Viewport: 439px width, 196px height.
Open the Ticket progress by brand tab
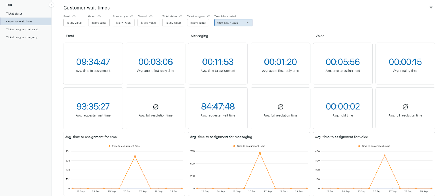(22, 29)
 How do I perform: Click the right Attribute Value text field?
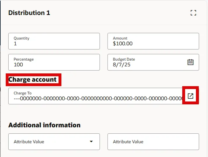[x=153, y=142]
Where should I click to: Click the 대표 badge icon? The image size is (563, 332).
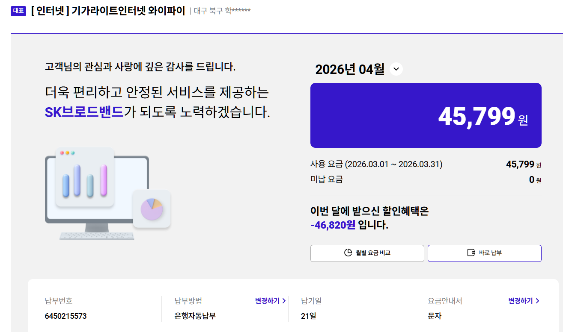pyautogui.click(x=18, y=11)
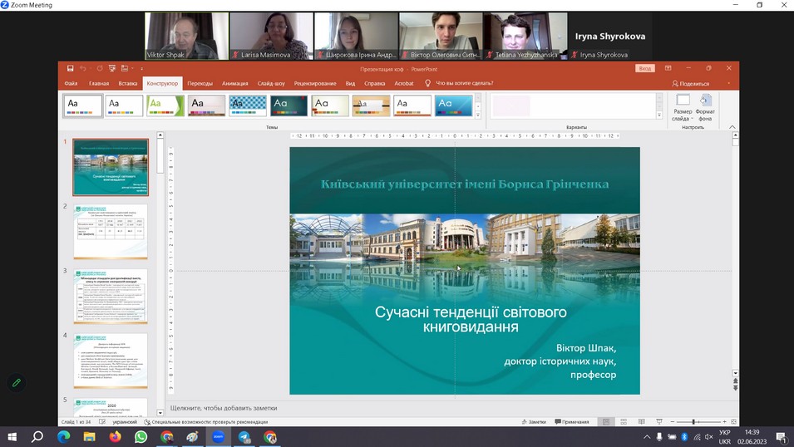The height and width of the screenshot is (447, 794).
Task: Click the Поделиться share button
Action: tap(690, 83)
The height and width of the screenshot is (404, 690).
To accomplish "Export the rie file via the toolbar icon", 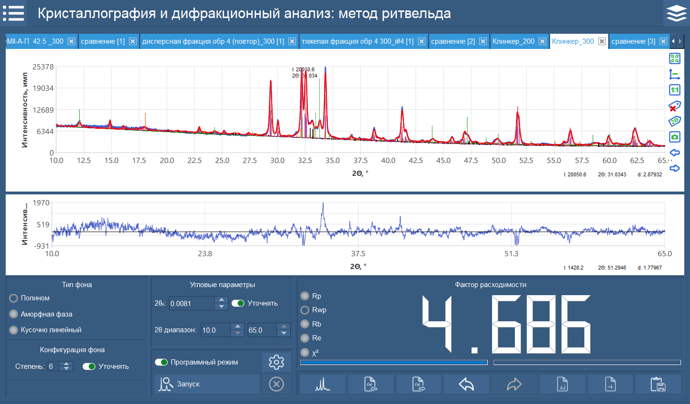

* [PROBLEM REQUIREMENTS]
All entries must come back exactly as written, though without their pictures.

* [OUTPUT FOR THIS TASK]
Viewport: 439px width, 196px height.
Open the Ticket progress by brand tab
(22, 29)
 How do I perform: Click the right Attribute Value text field?
[x=153, y=142]
Where should I click to: Click the 대표 badge icon? The image size is (563, 332).
pyautogui.click(x=18, y=11)
The height and width of the screenshot is (447, 794).
Task: Click the Поделиться share button
Action: tap(690, 83)
The height and width of the screenshot is (404, 690).
To accomplish "Export the rie file via the toolbar icon", 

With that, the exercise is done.